On ne peut plus prétendre à ce que tout reste dans les agences : certaines tâches passeront chez le client, et nous, on ramène la valeur en amont, sur la stratégie et la création.

IN : En proposant votre propre outil, vous restez connectés à la chaîne, plutôt que de voir vos clients basculer vers des outils tiers.

V.D. : Exactement. On est à la fois agence créative, cabinet de conseil et éditeur de SaaS : c’est tout ça, WPP Creative et WPP Enterprise Solutions. Ce second pilier de l’IA, il ne faut pas l’oublier : c’est lui qui affronte Publicis Sapient, Epsilon ou Accenture. On a 250 personnes en France, et mon mandat est aussi d’en faire un concurrent solide, ici et dans le monde.

IN : En 2028, l’horizon du plan Elevate28 (un plan de redressement annoncé en février dernier qui prévoit 570 millions d’euros d’économies annuelles d’ici à 2028 et un retour à la croissance à partir de 2027, NDLR) à quoi ressemblera une agence créative qui aura réussi sa transition ?

V.D. : La réussite ne sera pas celle d’une agence, mais du pilier tout entier. En 2028, je veux un WPP Creative fort et reconnu en France, des marques bien positionnées qui ont regrandi, des clients gagnés avec des équipes hybrides, et un operating model jugé unique et simple par les clients.

Et je veux aussi qu’Enterprise Solutions soit reconnu face aux gros du secteur. L’objectif pour les deux : croissance rentable et impact client.

IN : Nous avons fait le tour… Voulez-vous ajouter quelque chose ?

V.D. : Je viens du digital, alors être à la tête d’agences publicitaires comme VML et Ogilvy, c’est passionnant. Notre atout est unique : sur une même marque, un seul P&L mondial, on tient toute la chaîne, du conseil le plus pointu à la création la plus audacieuse. C’est ça que j’ai envie de faire : casser les disciplines et dépasser les frontières.

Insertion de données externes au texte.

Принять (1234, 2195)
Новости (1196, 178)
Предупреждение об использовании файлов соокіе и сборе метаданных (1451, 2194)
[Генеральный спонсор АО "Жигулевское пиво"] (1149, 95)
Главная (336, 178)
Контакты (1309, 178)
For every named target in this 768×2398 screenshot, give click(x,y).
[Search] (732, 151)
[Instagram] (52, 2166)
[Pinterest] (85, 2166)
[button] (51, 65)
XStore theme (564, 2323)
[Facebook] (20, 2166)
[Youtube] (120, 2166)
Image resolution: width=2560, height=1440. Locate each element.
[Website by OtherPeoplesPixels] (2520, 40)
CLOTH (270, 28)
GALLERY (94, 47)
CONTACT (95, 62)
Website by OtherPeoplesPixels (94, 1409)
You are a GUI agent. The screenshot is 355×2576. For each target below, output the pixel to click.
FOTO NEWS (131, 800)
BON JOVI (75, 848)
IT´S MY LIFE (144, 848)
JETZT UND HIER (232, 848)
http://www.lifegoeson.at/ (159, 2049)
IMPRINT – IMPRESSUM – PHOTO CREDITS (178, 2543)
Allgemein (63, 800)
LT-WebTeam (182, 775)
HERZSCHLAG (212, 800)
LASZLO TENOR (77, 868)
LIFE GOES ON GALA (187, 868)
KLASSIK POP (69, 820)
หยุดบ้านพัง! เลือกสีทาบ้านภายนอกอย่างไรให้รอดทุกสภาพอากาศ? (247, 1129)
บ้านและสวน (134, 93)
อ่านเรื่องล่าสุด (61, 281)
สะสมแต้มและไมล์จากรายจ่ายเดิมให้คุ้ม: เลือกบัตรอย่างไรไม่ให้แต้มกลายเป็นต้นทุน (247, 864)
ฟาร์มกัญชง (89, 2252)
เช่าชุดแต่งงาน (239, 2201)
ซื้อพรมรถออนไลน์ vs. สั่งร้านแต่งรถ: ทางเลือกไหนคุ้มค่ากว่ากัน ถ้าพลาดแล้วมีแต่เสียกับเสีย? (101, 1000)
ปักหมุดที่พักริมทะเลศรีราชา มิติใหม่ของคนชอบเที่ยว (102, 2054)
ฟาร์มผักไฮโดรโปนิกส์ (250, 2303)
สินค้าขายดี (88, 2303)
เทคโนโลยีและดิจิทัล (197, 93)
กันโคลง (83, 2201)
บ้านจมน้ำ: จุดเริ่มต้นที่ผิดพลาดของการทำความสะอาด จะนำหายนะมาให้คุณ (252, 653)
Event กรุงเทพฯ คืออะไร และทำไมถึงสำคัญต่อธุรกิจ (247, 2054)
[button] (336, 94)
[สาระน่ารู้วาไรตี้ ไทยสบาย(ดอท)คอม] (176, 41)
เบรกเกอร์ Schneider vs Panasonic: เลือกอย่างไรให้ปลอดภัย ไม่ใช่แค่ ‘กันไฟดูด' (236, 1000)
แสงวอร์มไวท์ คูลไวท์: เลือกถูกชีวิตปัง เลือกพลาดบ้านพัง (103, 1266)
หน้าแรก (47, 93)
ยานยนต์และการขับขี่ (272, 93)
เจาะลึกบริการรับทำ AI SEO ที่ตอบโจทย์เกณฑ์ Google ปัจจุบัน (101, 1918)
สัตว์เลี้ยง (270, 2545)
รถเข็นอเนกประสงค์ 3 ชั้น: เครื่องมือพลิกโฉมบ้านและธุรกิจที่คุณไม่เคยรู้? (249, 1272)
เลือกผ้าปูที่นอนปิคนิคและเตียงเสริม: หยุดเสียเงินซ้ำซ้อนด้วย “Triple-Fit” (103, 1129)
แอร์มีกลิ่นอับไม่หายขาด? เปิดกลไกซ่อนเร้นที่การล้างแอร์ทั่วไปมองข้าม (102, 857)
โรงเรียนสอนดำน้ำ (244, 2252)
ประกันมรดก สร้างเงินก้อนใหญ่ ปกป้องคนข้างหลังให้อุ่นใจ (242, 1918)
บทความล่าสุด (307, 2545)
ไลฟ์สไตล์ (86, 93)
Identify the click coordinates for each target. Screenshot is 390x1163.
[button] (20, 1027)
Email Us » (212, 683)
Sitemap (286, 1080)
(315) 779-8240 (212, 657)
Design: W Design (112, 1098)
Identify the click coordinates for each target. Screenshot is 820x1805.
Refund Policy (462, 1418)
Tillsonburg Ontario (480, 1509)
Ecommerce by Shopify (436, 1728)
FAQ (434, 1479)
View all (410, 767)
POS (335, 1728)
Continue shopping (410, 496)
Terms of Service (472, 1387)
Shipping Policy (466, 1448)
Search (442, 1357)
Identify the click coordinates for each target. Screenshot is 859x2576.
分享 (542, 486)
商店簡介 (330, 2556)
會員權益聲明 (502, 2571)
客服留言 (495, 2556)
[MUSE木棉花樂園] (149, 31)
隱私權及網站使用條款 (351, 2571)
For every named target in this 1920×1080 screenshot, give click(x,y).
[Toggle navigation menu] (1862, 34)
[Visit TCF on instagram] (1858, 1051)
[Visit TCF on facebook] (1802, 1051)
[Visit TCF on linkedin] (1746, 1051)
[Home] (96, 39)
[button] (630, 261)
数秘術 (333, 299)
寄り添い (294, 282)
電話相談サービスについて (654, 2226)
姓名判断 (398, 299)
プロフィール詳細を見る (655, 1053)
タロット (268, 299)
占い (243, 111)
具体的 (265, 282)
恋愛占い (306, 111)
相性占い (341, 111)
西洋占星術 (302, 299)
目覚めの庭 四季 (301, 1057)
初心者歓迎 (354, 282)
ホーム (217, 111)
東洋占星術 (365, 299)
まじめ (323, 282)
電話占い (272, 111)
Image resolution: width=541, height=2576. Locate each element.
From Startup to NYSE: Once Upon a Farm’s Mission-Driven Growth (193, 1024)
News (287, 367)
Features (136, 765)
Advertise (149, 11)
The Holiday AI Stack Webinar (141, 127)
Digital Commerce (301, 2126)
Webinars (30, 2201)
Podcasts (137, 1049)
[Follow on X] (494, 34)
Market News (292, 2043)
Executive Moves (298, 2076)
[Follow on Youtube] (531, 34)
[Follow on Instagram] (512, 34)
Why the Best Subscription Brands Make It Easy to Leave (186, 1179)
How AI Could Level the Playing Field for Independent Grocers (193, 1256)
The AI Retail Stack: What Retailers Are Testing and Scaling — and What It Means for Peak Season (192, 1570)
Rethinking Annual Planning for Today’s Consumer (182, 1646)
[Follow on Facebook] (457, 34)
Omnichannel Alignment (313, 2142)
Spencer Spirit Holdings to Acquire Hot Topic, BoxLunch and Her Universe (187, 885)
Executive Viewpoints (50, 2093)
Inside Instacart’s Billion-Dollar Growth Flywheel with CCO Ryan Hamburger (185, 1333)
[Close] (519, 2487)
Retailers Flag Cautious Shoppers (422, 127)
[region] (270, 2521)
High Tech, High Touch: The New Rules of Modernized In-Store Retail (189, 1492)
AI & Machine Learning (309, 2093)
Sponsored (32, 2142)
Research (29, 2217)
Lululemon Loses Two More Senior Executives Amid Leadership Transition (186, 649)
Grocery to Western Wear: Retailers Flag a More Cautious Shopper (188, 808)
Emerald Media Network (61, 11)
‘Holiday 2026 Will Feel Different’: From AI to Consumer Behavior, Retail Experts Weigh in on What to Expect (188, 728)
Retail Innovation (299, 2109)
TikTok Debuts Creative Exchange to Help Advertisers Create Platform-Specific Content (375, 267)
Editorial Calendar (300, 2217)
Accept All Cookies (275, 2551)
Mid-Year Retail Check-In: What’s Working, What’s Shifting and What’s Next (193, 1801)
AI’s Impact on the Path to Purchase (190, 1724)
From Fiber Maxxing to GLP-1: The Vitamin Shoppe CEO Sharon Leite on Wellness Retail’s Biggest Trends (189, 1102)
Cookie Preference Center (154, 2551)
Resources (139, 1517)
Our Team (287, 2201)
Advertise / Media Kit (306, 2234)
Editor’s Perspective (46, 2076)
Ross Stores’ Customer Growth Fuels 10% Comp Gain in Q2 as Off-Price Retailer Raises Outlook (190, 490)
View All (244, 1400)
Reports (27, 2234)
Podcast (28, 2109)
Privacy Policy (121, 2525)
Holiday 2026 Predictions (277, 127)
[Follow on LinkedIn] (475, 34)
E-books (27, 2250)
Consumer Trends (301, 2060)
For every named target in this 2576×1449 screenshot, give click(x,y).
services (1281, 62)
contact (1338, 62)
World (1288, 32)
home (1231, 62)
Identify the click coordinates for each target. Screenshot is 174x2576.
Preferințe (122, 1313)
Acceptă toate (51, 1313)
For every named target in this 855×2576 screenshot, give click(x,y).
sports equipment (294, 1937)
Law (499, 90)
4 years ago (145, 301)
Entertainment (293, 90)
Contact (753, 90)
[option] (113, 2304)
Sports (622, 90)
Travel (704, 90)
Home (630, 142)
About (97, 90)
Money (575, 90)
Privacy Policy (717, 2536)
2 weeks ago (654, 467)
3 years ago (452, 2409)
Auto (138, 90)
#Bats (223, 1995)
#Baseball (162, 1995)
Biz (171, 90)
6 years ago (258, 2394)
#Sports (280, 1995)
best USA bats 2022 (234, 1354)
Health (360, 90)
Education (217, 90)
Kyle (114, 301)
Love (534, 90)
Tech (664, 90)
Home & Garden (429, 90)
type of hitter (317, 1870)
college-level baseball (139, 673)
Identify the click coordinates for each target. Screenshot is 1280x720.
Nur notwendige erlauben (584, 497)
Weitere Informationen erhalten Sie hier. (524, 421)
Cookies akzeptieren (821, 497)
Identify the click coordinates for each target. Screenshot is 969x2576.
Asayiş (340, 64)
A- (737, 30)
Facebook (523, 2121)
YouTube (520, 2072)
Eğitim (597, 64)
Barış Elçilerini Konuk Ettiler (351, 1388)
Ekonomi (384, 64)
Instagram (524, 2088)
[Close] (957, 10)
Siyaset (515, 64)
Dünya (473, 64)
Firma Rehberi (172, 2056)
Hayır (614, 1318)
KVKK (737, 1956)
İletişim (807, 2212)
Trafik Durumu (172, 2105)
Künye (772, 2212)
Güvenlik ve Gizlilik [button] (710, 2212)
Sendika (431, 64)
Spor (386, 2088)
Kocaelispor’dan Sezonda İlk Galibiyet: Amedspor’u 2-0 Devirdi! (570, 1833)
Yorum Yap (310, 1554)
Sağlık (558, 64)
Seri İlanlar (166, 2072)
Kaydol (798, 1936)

Les gains récents le montrent : AKQA s’est spécialisée dans le luxe (Givenchy), Burson cartonne, on vient de gagner Burger King, on regagne Sanofi, Emirates, Intersport chez Landor, et VML enchaîne. On fait aussi bien un programme de fidélité mondial et l’e-commerce de Salomon que la création du quotidien : peu de groupes offrent un spectre aussi large. La machine ne va pas s’arrêter, on n’en est qu’au début.